Anna Sten : star «‑programmée‑»

Jean-Loup Passek

Anna Stenskaja Sudakevitch semblait avoir tous les atouts pour devenir l’héroïne d’un vrai conte de fée.

Née d’une mère suédoise et d’un père ukrainien qui meurt alors qu’elle a à peine douze ans en laissant pour tout héritage des dettes considérables, elle doit travailler très jeune comme serveuse dans des restaurants.

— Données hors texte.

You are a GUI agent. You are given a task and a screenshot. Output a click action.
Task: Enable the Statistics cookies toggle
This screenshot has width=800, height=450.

Mais un heureux hasard l’entraîne dans une troupe de théâtre amateur où elle est remarquée par le grand Stanislavski. A quinze ans elle part à Moscou et joue bientôt les héroïnes d’Ibsen, de Pirandello, de Maeterlinck et de Wedekind, tout en suivant des cours à l’Académie soviétique du Cinéma. En 1927 son deuxième bon génie s’appelle Boris Barnet qui lui offre le rôle principal de La Jeune Fille au carton à chapeaux. Fedor Ozep dans Le Passeport jaune (1927), Vsevolod Poudovkine dans Tempête sur l’Asie (1928), Jakov Protazanov dans l’Aigle blanc (1928) lui confèrent une dimension qui lui permet d’envisager une place de choix parmi les jeunes actrices du cinéma soviétique.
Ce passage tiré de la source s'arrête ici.